Landnámabók records that Gunnbjörn's sons lived in Iceland’s Westfjords and notes that the Gunnbjörnssker were named after him. Blown off course while sailing from Norway, Gunnbjörn and his crew sighted islands west of Iceland (later called Gunnbjörn's skerries). They reported the discovery but did not land. An exact date for this event is not preserved in the sagas; sources suggest dates ranging from about 876 to 932. The first recorded visits to the skerries were made by the Icelandic explorer Snæbjörn Galti around 978, and soon after by Erik the Red, who explored Greenland during his three-year exile from Iceland, and later established a settlement there.

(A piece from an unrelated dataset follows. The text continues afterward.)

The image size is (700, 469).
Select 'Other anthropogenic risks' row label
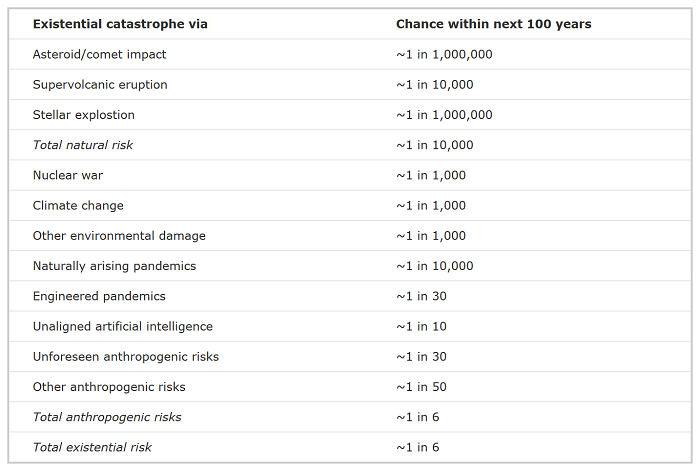[x=109, y=387]
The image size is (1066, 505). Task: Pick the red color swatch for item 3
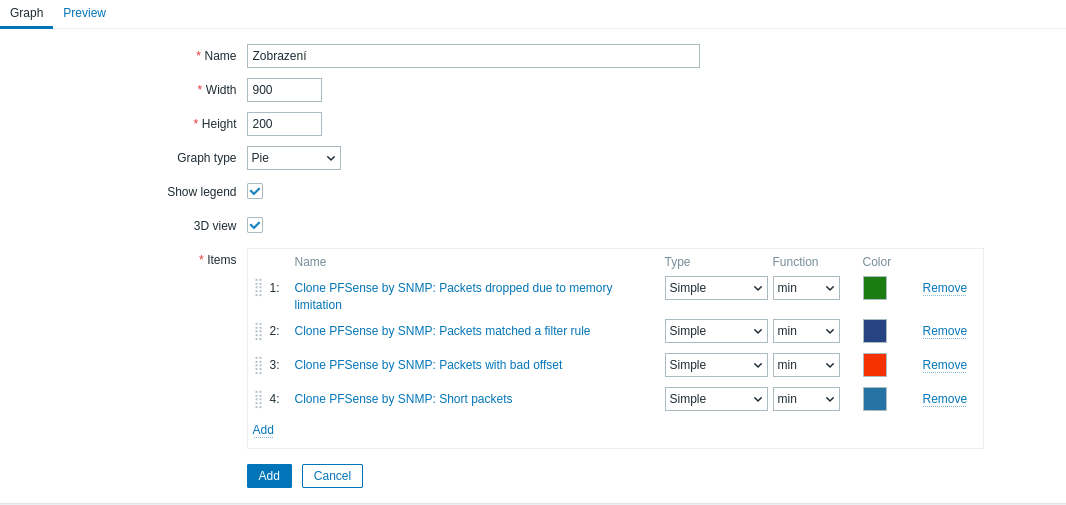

Waldemar Lehn (1911–2005), professor emeritus at the University of Manitoba and an expert on atmospheric refraction and mirages, argued that the skerries Gunnbjörn reported may have been a superior mirage of Greenland’s coast rather than actual islands. Such phenomena were known to the Norse, who called them hillingar. If this interpretation is correct, Gunnbjörn’s voyage would represent the first recorded European sighting of North America.